Industriedach – neue Entwicklungen und Tendenzen
20. September 2017In einer vernetzten Welt, die immer höhere Maßstäbe an die sofortige Verfügbarkeit sehr großer Datenmengen stellt, wird die Errichtung moderner Rechenzentren ein zentrales Thema für den weiteren Ausbau internetbasierter Anwendungen.
Für ein zuverlässig arbeitendes Rechenzentrum ist neben allen elektronischen Komponenten sowie den einzubauenden Maschinen und elektrotechnischen Geräte auch und gerade die Ausführung eines hochwertigen Rohbaus erforderlich, der große Ansprüche an Planung und Bauausführung stellt.
Verfügbarkeitsklasse
Schon in einer frühen Projektdefinitionsphase muss sich der Bauherr im Klaren sein, welchen baulichen Standard er anstrebt. In aller Regel wird dies bei einem Neubau das Erreichen der höchsten Verfügbarkeitsklasse sein – schon allein aus Gründen der Wirtschaftlichkeit und aus Konkurrenzüberlegungen heraus.

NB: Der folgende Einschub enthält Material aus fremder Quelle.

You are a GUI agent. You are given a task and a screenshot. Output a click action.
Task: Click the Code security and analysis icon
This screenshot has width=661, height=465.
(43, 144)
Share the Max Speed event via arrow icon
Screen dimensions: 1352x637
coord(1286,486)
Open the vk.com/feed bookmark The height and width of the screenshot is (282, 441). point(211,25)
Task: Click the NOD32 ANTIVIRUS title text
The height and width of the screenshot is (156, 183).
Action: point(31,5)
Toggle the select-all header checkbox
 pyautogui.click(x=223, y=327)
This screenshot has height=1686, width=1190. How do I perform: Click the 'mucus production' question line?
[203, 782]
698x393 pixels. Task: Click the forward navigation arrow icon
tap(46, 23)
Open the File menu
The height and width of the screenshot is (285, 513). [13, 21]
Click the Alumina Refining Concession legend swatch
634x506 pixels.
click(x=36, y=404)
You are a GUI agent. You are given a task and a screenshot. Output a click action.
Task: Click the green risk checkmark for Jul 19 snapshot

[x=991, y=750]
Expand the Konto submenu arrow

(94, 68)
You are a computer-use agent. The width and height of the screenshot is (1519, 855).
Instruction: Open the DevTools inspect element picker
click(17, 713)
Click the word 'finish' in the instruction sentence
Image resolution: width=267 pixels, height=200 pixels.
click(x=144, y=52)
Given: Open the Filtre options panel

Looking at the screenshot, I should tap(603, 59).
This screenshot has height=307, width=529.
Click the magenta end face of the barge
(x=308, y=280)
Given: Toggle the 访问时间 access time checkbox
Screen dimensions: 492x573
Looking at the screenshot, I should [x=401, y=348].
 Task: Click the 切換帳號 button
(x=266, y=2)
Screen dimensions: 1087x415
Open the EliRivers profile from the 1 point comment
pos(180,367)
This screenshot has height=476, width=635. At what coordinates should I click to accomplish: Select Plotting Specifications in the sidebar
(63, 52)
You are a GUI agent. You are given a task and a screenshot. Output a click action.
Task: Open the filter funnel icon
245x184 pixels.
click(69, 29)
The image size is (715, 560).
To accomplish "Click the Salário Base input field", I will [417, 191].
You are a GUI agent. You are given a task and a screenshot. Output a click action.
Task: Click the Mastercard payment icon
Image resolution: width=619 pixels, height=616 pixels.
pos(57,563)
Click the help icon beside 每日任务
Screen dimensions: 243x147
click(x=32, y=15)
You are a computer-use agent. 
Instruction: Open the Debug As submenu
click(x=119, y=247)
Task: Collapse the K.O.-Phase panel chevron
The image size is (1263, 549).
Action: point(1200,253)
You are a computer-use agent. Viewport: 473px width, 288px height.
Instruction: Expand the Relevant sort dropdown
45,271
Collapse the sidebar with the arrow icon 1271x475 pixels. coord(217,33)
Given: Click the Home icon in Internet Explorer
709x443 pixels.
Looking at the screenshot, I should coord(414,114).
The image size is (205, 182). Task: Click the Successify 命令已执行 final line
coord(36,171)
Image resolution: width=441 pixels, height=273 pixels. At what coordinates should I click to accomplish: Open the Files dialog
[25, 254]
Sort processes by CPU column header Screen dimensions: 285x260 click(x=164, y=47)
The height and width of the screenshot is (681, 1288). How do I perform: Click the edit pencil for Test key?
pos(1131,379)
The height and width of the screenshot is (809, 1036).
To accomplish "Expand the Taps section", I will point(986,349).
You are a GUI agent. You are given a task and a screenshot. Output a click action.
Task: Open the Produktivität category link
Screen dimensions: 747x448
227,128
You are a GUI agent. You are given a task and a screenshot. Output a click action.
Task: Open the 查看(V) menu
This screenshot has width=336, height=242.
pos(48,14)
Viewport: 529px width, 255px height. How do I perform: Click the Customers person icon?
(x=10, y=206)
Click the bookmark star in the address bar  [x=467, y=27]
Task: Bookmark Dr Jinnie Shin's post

Im Rechenzentrumsbau ist derzeit die Verfügbarkeitsklasse VK 4 das Optimum. Die Bedingungen zum Erreichen dieser VK sind in der DIN 50600 niedergelegt. Zwingend erforderlich ist dafür die Zertifizierung, z.B. durch den TÜV.
Sicherheitsniveau
Klar zu definieren ist außerdem vorab das angestrebte Sicherheitsniveau, aus dem sich dann z.B. Forderungen zu Tür- und Fensterqualitäten ableiten, aber auch z.B. bautechnische Lösungen für einen LKW-Durchbruchsversuch gefunden werden müssen, die sich als Betonverstärkungen in den Zaunfundamenten oder auch als aufbetonierte Wandverstärkungen im Erdgeschoss darstellen können.
Eine Folge für die zahlreichen von außen ins Gebäudeinnere führende Daten- und Stromleitungen kann darin bestehen, dass die Leerrohre für diese Kabel deutlich tiefer als sonst üblich verlegt werden müssen. Die Zertifizierungsstelle kann z.B. verlangen, dass alle gefährdeten Strom- und Daten-Leitungen unterhalb der Gebäudefundamente geführt werden müssen und von unten durch die Bodenplatte in das Gebäude einbinden.
Dies hat naturgemäß erhebliche Mehrmengen an Aushub und für die tiefen Kabelgräben auch an Ortbeton zur Folge, der an neuralgischen Punkten für die drucksichere Abdeckung aller Kabel benötigt wird.
Gebäudeanforderungen
Das Gebäude des eigentlichen Rechenzentrums entspricht in vielem einem üblichen Bürogebäude mit angeschlossener industrieller Lagerhalle.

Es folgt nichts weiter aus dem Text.